Baurecht, Architektenrecht


Beantwortet von

Rechtsanwalt Peter Dratwa


Hallo,

ich habe 2013 den Bau eines Einfamilienhauses abgeschlossen. Ich hatte an die BG Bau auch Unterlagen zum Nachweis über nicht gewerbsmäßige Arbeiten bzw die Meldung der Firmen an meiner Baustelle für die aktive Bauphase ordnungsgemäß ausgefüllt und eingereicht. Als jedoch eine neue Anfrage nach weiteren Auskünften per Post kam, nachdem ich bereits mit dem eigentlichen Bau fertig war und nur noch im Garten und Hof gelegentlich selbst gewerkelt habe (Zaun setzen etc.), habe ich das Thema offen gestanden vernachlässigt, anders gesagt also verbummelt und vor mir her geschoben. Nun habe ich die Quittung bekommen: Zum einen eine Anhörung wegen Nichteinreichung der Nachweise für den betreffenden Zeitraum mit Ankündigung einer Geldbuße in Höhe von 2500€. Zum anderen einen Beitragsbescheid für nicht gewerbsmäßige Arbeiten an meiner Baustelle über ca. 4.500€ für den Zeitraum, zu dem ich mich nicht geäußert hatte. In besagtem Zeitraum gab es keine Bauarbeiten mehr, aber das weiss die BG Bau nat. wegen meiner fehlenden Antwort nicht.
Sowieso hatte ich in der ganzen Bauphase keine nicht gewerbsmäßigen privaten Helfer am Bau. Wir haben alles von Firmen machen lassen oder bei einfachen Dingen haben meine Frau mein Sohn und ich selbst Hand angelegt. Wir hatten also keine privaten Bauhelfer, die es zu versichern gäbe.
Daher meine offensichtliche Frage: Wie sollte ich hier vorgehen? Die Begleichung einer Rechnung über 4500€ kann ich mir weder leisten, noch will ich dafür zahlen, da der Fall ja nicht auf mich zutrifft. Mir ist "nur" vorzuwerfen, dass ich nicht pünktlich gemeldet und das Thema auf die lange Bank geschoben habe. Kann ich Abhilfe schaffen, in dem ich nun umgehend die fehlenden Meldungen nachreiche? Soll ich Widersprüche einlegen? Ziel ist natürlich: Ich will nichts zahlen und die Sache klar stellen. Danke.
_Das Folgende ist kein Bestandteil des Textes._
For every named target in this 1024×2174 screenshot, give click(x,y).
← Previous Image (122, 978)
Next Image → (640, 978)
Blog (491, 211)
Sehr geehrter Fragesteller,

zunächst vielen Dank für Ihre Frage.

Sie sollten umgehend Widerspruch gegen den Bescheid über 4.500 Euro erheben.Die Widerspruchsfrist beträgt einen Monat ab Bekanntgabe,d.h. Zustellung des Bescheides. Den Widerspruch sollten Sie gleichzeitig damit begründen, dass Sie es versäumt hätten, mitzuteilen, dass in dem abgefragten Zeitraum keine Bauarbeiten mehr stattgefunden haben, die während der Bauzeit ohnehin nur von Firmen durchgeführt wurden und keine privaten Helfer am Bau während der Bauzeit tätig waren.
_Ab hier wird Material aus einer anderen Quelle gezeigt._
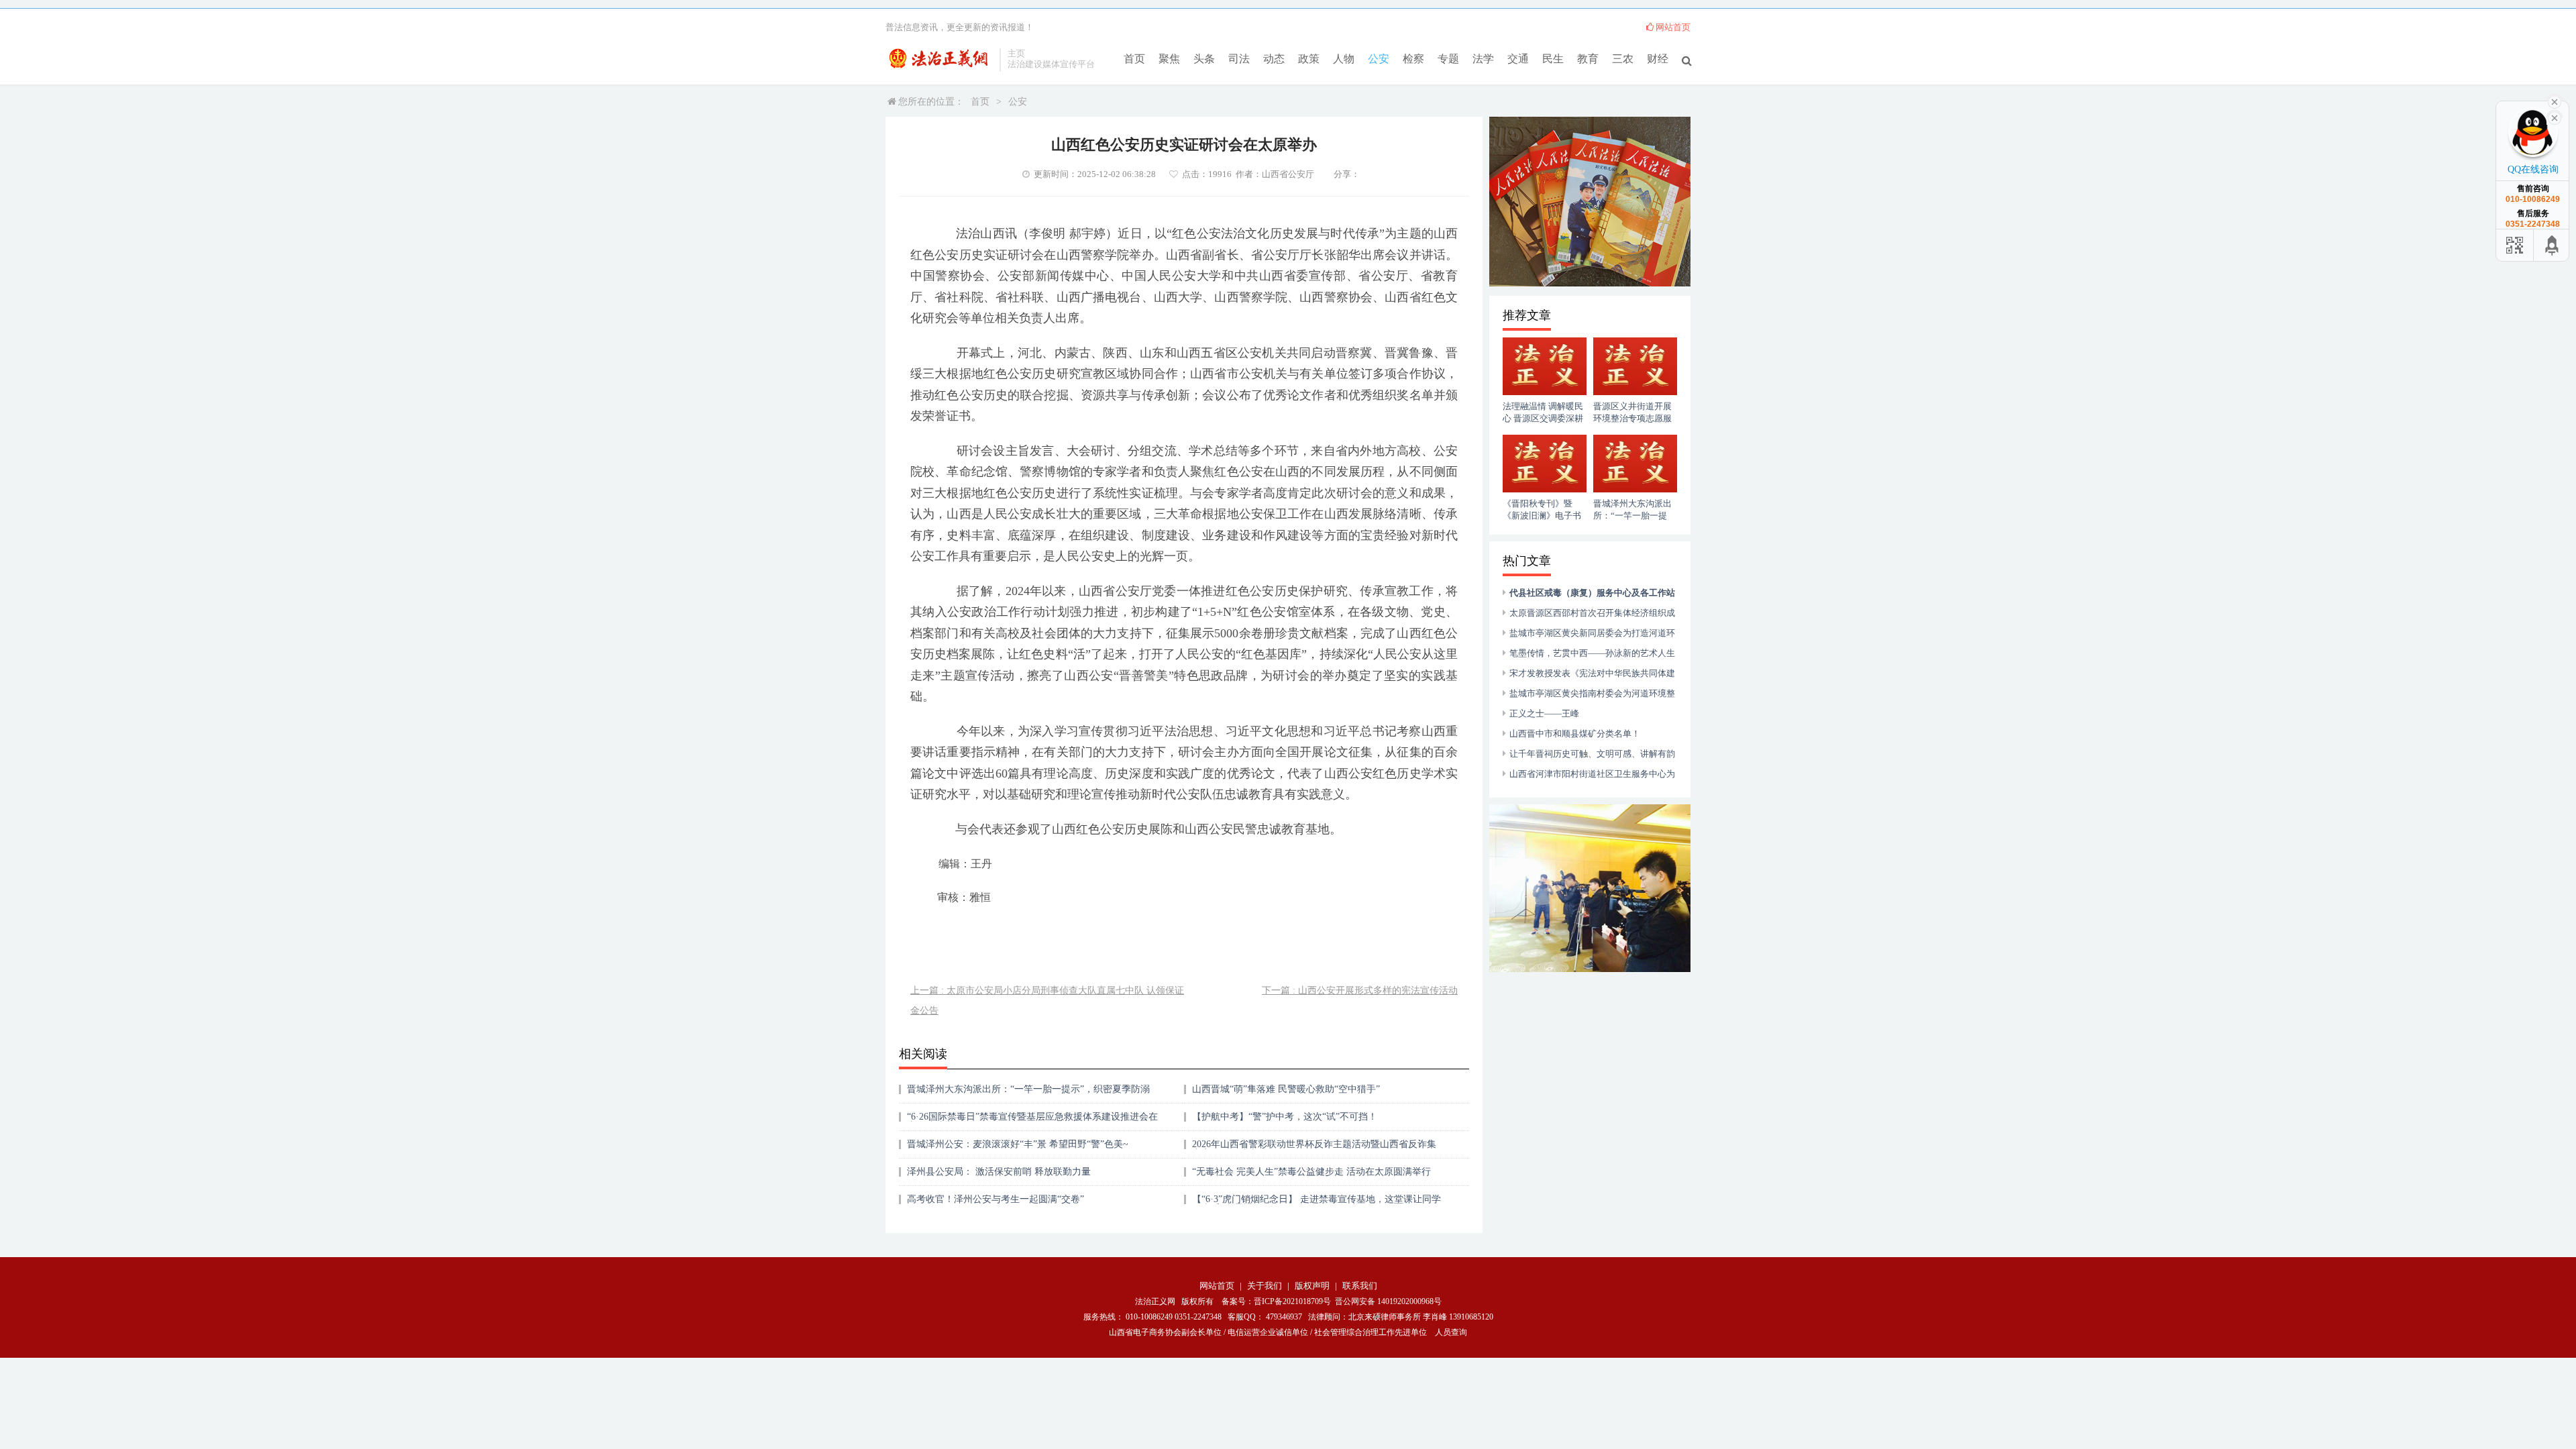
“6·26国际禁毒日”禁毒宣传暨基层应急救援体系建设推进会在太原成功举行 (1032, 1121)
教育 (1588, 58)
Das Anhörungsformular bezüglich der angedrohten Geldbuße sollten Sie ebenfalls mit diesen Angaben versehen


Mit freundlichem Gruß

Peter Dratwa
Rechtsanwalt

Nachfrage vom Fragesteller 28.02.2014 | 11:04

Hallo zurück,

vielen Dank! Ich sollte also auch nichts zahlen? Denn bei dem Beitragsbescheid über 4500€ steht, dass er auf Grundlage einer Schätzung gem. §165 Abs 3 SGB durchgeführt wurde und dass der Widerspruch keine aufschiebende Wirkung habe (!), so dass ich dennoch zur Zahlung der vollen Summe verpflichtet sei. Besten Dank nochmal!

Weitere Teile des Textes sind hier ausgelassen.